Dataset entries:
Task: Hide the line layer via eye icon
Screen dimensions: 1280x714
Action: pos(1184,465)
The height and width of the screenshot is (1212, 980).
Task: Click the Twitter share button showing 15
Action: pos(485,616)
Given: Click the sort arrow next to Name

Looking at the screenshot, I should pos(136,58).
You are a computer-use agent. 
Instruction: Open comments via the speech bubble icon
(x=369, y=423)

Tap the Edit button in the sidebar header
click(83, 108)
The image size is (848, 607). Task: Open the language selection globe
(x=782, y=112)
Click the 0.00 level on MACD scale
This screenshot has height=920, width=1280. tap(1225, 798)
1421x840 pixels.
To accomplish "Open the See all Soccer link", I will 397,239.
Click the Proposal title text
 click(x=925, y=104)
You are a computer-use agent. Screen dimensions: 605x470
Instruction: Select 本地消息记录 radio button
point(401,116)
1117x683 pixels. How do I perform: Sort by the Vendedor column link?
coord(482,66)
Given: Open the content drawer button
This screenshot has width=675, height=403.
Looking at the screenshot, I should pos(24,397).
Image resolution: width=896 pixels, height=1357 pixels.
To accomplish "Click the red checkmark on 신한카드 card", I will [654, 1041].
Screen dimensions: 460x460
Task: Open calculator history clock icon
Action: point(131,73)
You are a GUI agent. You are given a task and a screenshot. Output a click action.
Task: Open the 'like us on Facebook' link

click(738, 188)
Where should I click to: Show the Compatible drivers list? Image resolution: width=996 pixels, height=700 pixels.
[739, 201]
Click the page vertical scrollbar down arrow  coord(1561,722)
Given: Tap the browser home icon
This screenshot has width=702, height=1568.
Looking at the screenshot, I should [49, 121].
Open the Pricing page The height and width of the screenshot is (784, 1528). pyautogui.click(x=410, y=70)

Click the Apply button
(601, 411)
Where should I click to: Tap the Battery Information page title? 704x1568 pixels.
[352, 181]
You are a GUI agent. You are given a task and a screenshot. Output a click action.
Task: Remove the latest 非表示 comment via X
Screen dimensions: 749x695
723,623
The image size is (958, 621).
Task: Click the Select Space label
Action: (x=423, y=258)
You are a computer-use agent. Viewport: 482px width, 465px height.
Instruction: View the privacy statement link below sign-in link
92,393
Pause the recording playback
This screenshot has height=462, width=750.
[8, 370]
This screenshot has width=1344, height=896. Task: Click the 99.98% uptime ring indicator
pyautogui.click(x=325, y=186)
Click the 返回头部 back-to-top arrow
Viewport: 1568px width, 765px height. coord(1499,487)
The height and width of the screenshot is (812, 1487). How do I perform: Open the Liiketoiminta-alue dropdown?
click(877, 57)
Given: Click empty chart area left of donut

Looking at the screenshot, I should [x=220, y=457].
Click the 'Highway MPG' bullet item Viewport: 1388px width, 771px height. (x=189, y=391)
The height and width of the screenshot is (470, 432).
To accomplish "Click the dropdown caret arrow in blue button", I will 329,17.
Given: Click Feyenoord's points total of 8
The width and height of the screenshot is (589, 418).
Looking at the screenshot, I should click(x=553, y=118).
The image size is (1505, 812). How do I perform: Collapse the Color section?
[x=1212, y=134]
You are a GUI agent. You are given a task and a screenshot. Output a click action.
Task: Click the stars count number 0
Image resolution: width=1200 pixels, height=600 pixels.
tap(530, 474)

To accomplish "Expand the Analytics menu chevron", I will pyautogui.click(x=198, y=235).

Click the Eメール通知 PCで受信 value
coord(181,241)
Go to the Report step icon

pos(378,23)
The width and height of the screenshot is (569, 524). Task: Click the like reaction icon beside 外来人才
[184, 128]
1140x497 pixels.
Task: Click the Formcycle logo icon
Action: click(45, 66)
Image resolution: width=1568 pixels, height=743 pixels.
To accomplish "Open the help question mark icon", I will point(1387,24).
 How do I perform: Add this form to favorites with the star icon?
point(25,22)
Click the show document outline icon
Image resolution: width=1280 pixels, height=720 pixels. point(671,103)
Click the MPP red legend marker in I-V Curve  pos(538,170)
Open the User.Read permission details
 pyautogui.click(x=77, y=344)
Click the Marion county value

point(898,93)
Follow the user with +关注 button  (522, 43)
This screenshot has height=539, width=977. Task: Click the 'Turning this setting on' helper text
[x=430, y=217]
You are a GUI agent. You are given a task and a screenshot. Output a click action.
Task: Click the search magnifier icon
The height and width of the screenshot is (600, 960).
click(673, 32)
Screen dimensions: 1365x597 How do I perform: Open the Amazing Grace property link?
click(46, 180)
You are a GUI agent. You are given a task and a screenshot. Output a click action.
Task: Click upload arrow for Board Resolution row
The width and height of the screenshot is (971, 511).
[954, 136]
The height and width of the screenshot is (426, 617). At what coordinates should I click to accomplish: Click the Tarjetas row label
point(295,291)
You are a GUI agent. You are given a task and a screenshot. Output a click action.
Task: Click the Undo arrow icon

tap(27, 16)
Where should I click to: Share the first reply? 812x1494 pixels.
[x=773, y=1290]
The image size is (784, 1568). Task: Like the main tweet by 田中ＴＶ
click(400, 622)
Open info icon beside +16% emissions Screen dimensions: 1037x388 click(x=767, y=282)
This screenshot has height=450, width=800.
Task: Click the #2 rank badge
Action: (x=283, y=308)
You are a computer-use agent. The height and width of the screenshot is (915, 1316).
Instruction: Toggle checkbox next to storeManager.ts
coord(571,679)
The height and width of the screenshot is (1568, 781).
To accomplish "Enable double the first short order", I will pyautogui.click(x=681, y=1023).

**Task requirements**
Where the word "computer" shows up in a line of the entries above, copy that line.

**Written reply**
You are a computer-use agent. 
You are a computer-use agent. Screen dimensions: 605x470
You are a computer-use agent. Viewport: 482px width, 465px height.
You are a computer-use agent. The height and width of the screenshot is (915, 1316).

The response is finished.